- Born: 1930
- Died: 2001 (aged 70–71)
- Nationality: Chinese
- Style: Wu-style tai chi

= Wu Yanxia =

Chinese martial artist

Wu Yanxia or Wu Yen-hsia (1930–2001) was a Chinese tai chi teacher of Manchu ancestry.

== Biography ==
She was the daughter of Wu Gongyi (1900-1970) from whom she learned tai chi. She also helped teach her father's students. Wu Yanxia was the younger sister of Wu Ta-k'uei and Wu Daqi, and married Kuo Hsiao-chung, who was also a disciple of her father. She held the position of senior instructor of the Wu family from 1996 to her death in 2001 and was succeeded by her cousin Wu Daxin.

Wu Yanxia moved to Hong Kong from Shanghai in 1948. In an interview late in her life, she mentioned that she had often seconded her older brother Wu Ta-k'uei at his many challenge fights in those years.
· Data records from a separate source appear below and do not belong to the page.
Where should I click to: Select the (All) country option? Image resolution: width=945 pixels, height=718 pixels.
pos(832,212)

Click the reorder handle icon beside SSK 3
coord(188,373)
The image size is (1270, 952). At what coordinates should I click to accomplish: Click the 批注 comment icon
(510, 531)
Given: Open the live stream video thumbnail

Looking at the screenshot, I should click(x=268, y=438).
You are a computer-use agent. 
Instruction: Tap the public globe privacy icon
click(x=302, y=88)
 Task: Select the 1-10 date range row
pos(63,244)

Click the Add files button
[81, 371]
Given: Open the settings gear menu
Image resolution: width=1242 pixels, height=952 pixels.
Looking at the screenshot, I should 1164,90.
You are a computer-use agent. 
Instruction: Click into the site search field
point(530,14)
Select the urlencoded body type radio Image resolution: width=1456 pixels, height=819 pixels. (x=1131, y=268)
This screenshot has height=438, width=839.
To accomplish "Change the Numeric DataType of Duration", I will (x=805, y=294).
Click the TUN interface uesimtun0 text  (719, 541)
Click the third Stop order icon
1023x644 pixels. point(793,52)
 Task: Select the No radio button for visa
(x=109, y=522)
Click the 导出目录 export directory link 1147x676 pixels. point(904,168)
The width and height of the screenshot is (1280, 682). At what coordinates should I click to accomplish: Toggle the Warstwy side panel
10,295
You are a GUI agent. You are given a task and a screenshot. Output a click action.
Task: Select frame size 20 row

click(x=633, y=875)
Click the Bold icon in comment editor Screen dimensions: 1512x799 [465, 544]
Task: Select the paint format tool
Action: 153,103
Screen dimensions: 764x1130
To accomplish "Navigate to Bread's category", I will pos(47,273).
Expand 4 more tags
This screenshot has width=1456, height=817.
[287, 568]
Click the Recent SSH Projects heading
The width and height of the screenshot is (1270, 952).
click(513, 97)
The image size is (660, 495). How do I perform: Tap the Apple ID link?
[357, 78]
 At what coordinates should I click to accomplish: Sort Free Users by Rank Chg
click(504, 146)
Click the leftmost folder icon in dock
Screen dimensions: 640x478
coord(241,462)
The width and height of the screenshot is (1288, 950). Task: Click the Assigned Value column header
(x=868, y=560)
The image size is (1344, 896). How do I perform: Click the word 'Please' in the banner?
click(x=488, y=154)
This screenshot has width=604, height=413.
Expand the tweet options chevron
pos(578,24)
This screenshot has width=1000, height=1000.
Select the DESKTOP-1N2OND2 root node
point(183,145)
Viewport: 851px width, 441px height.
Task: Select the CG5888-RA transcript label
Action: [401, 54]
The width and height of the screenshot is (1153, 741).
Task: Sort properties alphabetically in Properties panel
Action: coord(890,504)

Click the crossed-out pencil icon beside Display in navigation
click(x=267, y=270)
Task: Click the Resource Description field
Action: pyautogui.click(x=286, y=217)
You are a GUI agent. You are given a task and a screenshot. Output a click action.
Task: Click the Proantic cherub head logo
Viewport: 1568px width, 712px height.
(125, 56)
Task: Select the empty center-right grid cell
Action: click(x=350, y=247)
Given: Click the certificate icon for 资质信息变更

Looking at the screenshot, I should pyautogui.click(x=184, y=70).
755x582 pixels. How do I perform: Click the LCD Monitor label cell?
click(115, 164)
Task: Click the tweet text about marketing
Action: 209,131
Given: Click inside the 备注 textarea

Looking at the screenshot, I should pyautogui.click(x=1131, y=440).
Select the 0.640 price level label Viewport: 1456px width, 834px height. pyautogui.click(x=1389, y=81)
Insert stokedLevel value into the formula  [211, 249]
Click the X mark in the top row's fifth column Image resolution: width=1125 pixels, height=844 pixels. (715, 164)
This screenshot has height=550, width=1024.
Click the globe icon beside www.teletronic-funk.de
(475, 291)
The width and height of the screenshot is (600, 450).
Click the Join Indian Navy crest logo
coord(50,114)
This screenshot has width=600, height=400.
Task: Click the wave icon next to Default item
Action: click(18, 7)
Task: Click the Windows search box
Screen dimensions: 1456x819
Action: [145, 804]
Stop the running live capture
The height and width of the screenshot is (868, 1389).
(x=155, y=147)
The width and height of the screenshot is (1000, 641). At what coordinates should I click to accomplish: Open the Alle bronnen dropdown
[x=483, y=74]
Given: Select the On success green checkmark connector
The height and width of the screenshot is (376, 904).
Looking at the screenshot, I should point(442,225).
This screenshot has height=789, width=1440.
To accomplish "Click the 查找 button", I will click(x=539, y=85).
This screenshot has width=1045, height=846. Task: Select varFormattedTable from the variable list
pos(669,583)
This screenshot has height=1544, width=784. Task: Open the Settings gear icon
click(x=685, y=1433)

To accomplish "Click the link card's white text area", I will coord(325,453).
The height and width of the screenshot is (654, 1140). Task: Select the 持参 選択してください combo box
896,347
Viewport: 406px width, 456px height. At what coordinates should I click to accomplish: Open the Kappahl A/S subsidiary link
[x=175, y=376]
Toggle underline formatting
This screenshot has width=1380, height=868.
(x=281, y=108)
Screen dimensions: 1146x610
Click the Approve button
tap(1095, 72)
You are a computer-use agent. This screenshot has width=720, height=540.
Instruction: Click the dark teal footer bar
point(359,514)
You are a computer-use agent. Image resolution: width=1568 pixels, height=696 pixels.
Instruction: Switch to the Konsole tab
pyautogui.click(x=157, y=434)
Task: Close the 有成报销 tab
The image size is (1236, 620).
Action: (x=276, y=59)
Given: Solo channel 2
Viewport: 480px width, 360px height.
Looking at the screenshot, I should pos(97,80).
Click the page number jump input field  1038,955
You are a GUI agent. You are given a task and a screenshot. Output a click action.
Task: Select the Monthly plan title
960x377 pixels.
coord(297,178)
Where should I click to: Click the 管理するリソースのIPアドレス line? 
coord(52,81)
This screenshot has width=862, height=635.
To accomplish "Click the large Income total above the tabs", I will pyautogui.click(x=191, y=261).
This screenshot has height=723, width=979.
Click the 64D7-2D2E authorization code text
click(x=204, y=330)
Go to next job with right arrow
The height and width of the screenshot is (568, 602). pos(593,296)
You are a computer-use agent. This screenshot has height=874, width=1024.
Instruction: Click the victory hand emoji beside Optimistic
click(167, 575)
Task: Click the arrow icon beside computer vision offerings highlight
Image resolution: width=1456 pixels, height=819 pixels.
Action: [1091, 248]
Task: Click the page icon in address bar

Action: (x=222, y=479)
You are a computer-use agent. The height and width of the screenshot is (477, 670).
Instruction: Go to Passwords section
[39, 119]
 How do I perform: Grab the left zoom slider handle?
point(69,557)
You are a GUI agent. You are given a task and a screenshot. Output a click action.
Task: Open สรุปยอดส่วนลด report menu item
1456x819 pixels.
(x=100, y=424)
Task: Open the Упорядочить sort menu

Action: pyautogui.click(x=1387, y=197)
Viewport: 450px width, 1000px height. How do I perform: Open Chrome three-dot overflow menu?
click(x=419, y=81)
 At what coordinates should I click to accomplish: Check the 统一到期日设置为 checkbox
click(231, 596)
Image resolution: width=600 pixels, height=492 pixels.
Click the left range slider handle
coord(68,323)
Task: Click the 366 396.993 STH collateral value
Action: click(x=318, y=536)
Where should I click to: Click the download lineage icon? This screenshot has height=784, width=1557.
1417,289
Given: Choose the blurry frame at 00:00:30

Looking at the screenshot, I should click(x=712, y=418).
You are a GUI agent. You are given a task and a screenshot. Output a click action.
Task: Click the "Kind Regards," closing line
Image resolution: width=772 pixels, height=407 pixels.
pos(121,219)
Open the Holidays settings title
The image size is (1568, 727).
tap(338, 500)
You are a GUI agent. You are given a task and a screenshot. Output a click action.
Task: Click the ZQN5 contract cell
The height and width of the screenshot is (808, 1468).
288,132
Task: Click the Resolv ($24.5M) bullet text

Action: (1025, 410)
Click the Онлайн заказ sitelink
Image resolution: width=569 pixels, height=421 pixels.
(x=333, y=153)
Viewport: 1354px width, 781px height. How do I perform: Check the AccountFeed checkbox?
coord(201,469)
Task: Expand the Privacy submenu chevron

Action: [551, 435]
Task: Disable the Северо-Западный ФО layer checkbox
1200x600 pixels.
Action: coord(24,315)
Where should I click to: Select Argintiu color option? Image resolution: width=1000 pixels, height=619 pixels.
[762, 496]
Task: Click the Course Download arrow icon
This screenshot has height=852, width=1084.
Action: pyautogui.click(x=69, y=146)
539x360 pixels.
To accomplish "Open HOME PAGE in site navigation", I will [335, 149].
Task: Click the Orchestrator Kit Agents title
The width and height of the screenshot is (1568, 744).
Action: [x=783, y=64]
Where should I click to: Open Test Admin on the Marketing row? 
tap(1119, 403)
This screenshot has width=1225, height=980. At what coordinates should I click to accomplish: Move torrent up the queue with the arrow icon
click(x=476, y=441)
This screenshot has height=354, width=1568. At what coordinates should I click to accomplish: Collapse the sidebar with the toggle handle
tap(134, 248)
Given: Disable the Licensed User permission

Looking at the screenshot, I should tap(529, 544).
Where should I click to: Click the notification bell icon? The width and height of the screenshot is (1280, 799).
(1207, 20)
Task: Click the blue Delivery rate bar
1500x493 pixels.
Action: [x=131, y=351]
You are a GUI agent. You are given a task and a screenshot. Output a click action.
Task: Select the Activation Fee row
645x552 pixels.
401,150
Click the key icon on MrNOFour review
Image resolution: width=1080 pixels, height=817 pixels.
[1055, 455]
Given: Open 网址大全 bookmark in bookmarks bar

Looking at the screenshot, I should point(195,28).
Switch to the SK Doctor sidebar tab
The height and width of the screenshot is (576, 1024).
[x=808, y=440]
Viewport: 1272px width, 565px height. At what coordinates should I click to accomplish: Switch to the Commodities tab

She mentioned applying first aid to injuries resulting from the fights, and that she was "fearful that someone would be killed and there would be big trouble for the family" because her brother was "young and overly fierce".

She attended to the affairs of the Jianquan Taijiquan Association while training her students and disciples. She became known as a specialist with the tai chi sword and tai chi spear.